Aunque el guión de Czinner modifica determinados aspectos de la narración original, algunos tan irrelevantes como situar el núcleo de la acción en otro lugar geográfico, si bien similar en cuanto que en ambos casos se trata de destinos turísticos de vacaciones, el espíritu del breve relato de Schnitzler, a pesar de sesudas opiniones críticas en sentido contrario, pervive, a nuestro juicio, en lo esencial, poniendo de manifiesto la angustia y ansiedad psicológica de la protagonista, su inasible evolución espiritual y las contradicciones morales de una burguesía media-alta de rasgos muy definidos, ya que pertenece a una antigua ciudad imperial, Viena, que era por entonces un auténtico crisol y hervidero cultural, donde se entrecruzaban las más significativas e influyentes corrientes culturales de la vieja y decadente Europa.

La historia que cuenta «Fräulein Else» deja traslucir varios temas que se entrelazan mutuamente: la hipocresía burguesa, la temeraria tentación especuladora a fin de mantener un estatus y un tren de vida por encima de las propias posibilidades, la distancia insalvable entre el afán de poseer bienes materiales y la sencilla y verdadera felicidad, la artificiosidad y vaciedad de la vida elegante, la responsabilidad de los padres en la educación de los hijos y la inmoralidad u obscenidad que muchas veces esconden individuos supuestamente respetables. Pero el problema crucial que aborda la película es de índole psicológica. Observamos a una jovencita, mimada y caprichosa, consentida y sobreprotegida por su condición de hija única, que va a demostrar, en el momento decisivo, una madurez y una resolución impropias de su edad y de las confortables circunstancias que hasta entonces habían rodeado su existencia. Precisamente otras circunstancias, esta vez ruines y mezquinas, así como el imperioso e incontrolable deseo de evitar que su padre, al que adora y tiene idealizado, ingrese en prisión, forzarán un proceso de maduración extraordinariamente rápido, vertiginoso, sin apenas tiempo para la reflexión sosegada, cuya consecuencia es la toma de una decisión por parte de Elsa en la que la preservación de la integridad moral, corolario del natural pudor femenino y del respeto a ella misma, la habrán de conducir a un desenlace inesperado. Al final, Elsa, a pesar de parecernos durante el primer tercio del filme una muchacha frívola, nos ofrece un aleccionador ejemplo de dignidad moral. Ella es el único ser verdaderamente adulto en un mundo de adultos, ella es la única que había interiorizado, sin que nadie se percatase, un severo código ético de conducta.

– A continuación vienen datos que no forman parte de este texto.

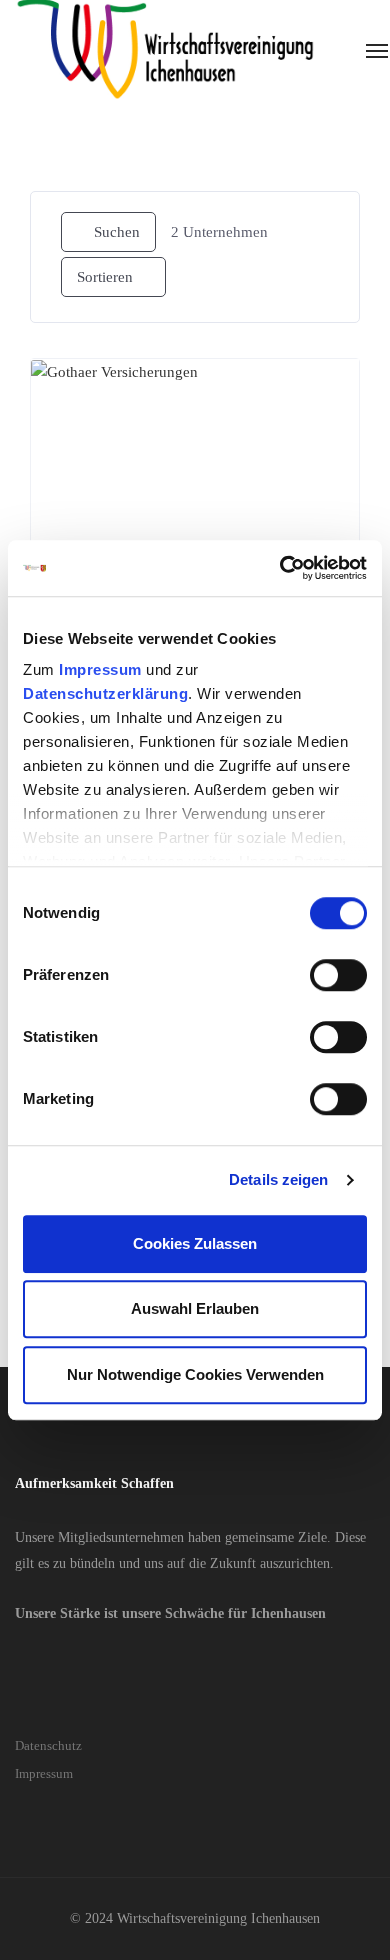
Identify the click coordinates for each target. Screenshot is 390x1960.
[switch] (338, 975)
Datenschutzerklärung (105, 693)
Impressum (100, 669)
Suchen (117, 232)
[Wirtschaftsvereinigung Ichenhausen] (165, 50)
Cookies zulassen (195, 1243)
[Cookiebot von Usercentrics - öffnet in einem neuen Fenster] (280, 568)
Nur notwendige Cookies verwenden (195, 1374)
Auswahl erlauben (195, 1308)
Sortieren (105, 277)
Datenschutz (48, 1745)
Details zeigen (278, 1179)
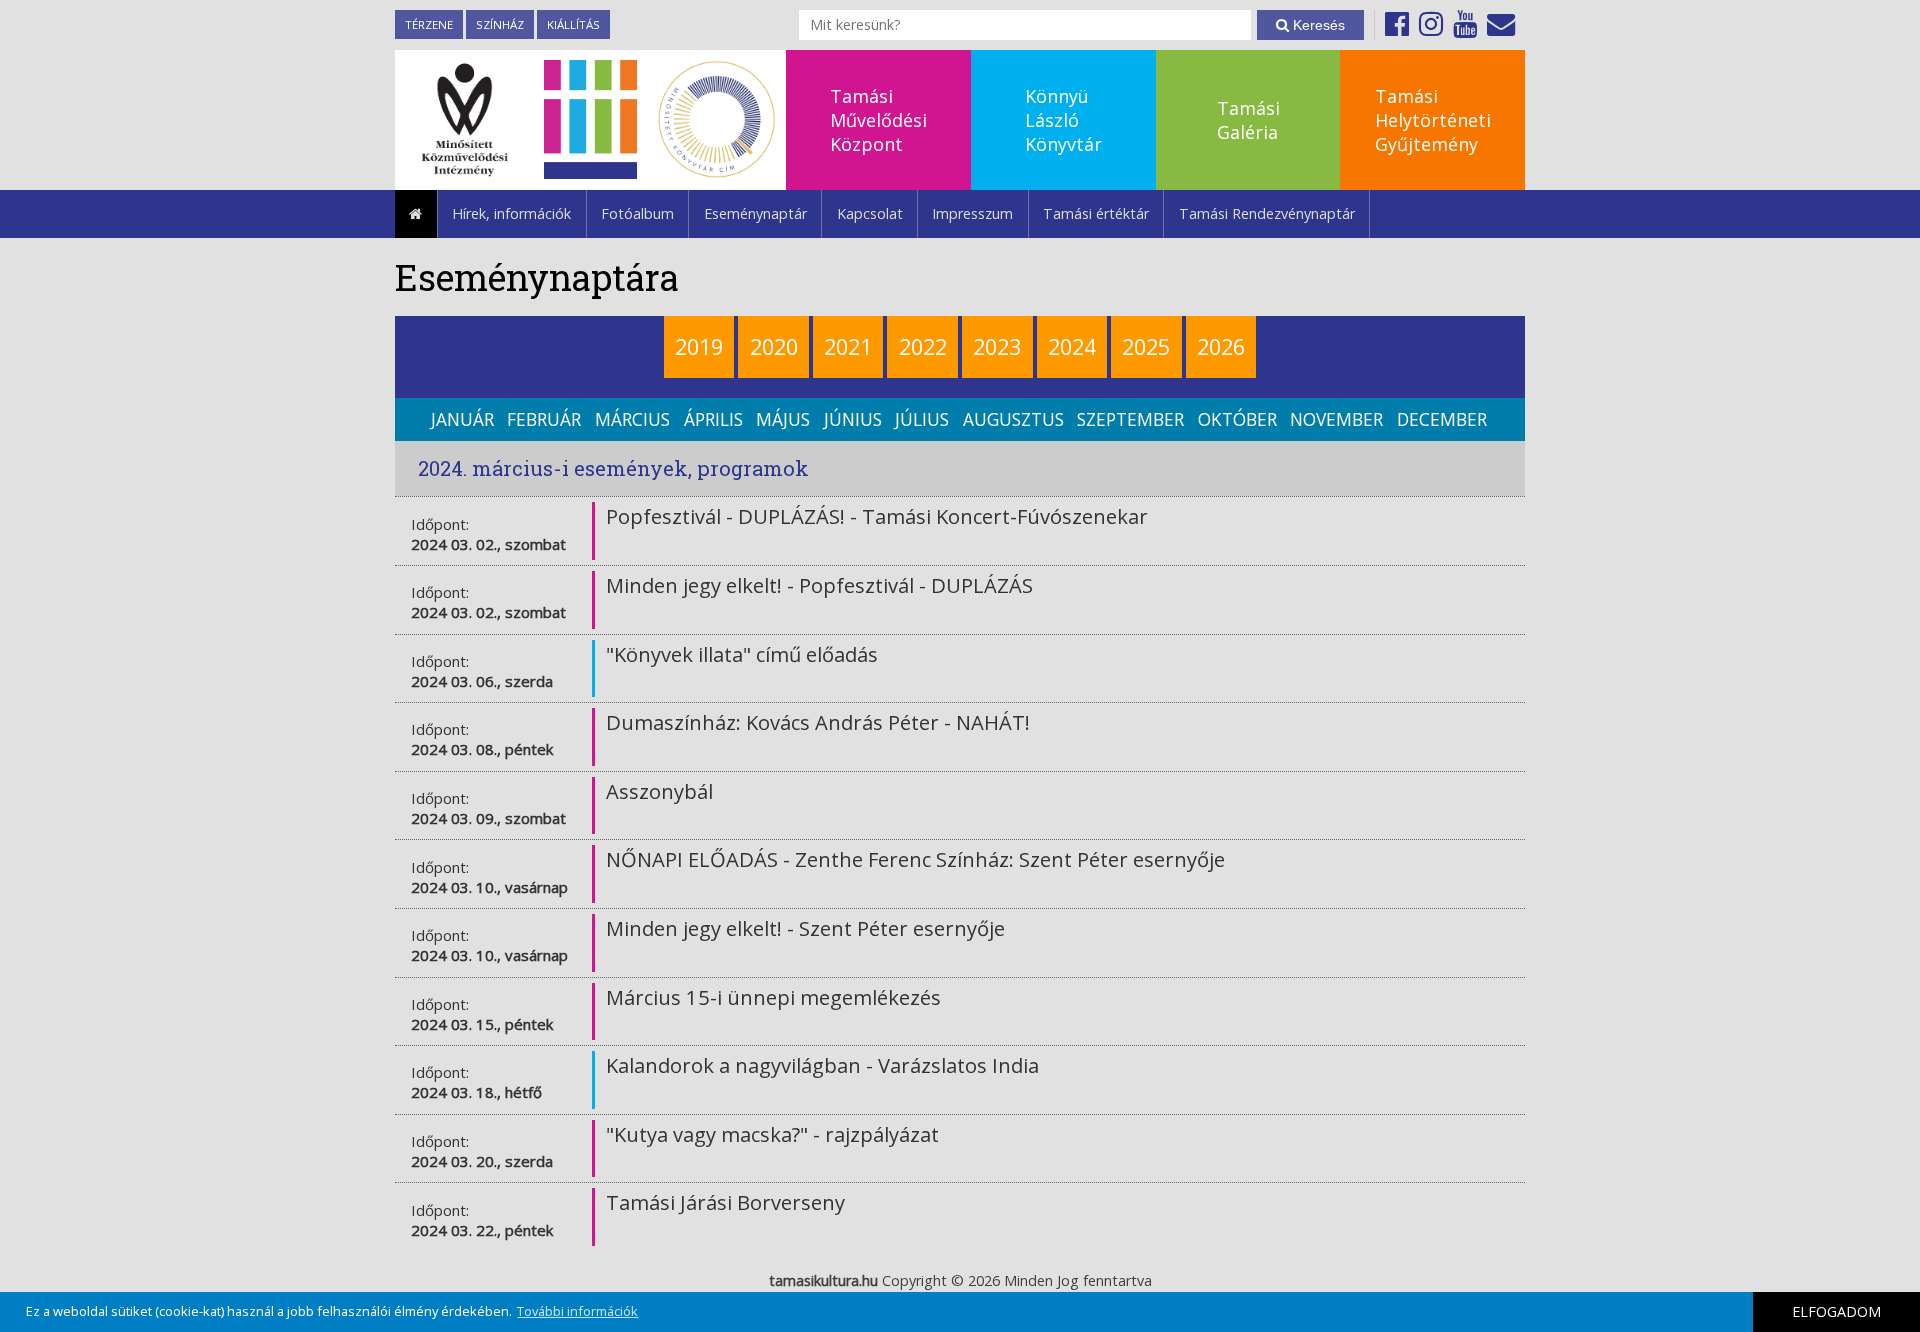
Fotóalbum (637, 213)
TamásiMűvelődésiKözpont (878, 120)
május (783, 419)
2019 (699, 346)
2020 (774, 346)
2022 (923, 346)
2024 (1072, 346)
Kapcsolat (870, 213)
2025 (1146, 346)
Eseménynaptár (755, 213)
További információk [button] (577, 1311)
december (1442, 419)
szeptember (1130, 419)
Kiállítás (573, 24)
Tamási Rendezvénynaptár (1267, 213)
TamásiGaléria (1248, 120)
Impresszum (972, 213)
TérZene (429, 24)
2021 (848, 346)
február (544, 419)
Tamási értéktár (1096, 213)
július (922, 419)
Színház (500, 24)
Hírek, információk (511, 213)
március (632, 419)
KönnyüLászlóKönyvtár (1063, 120)
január (462, 419)
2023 (997, 346)
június (853, 419)
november (1336, 419)
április (713, 419)
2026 (1221, 346)
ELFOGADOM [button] (1836, 1311)
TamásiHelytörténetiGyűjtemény (1433, 120)
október (1237, 419)
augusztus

La dilatada y explícita secuencia en que Elsa Thalhof (Elisabeth Bergner) espía con inocente torpeza al taimado millonario von Dorsday (Albert Steinrück), que, aunque sin saber exactamente el designio que la anima, se ha percatado desde los primeros escarceos que la joven lo está siguiendo por diversos espacios del hotel, es una de las más conseguidas estéticamente de toda la película. La cámara se mueve de tal modo que siempre podemos calibrar la distancia física que los separa, haciendo hincapié en resaltar los malogrados intentos de la chica por evitar que sus intenciones sean descubiertas. Lo mismo se detiene a hojear un periódico, mirando por el rabillo del ojo a ese imponente caballero que sin duda la atemoriza un poco, que avanza y retrocede a un tiempo, ocultándose detrás de esquinas, pilares y columnas, mientras que Dorsday asiste un tanto extrañado, saludando cortésmente o esbozando una ligera sonrisa, a tan encantadora persecución. Por fin, es el ladino marchante quien provoca el encuentro entre ambos, sin que Elsa pueda evitar un cierto azoramiento y una pudorosa vergüenza. Dorsday, astutamente, ya que la muchacha no se decide a contarle lo que sucede con su padre, quizás porque aún no ha tomado plena conciencia de la gravedad del asunto, se limita a invitarla a que acuda, después de la cena, al baile nocturno que va a celebrarse en los salones del establecimiento. El espectador tampoco dispone de suficientes datos para poder intuir las nada limpias intenciones que impulsan al respetable capitalista.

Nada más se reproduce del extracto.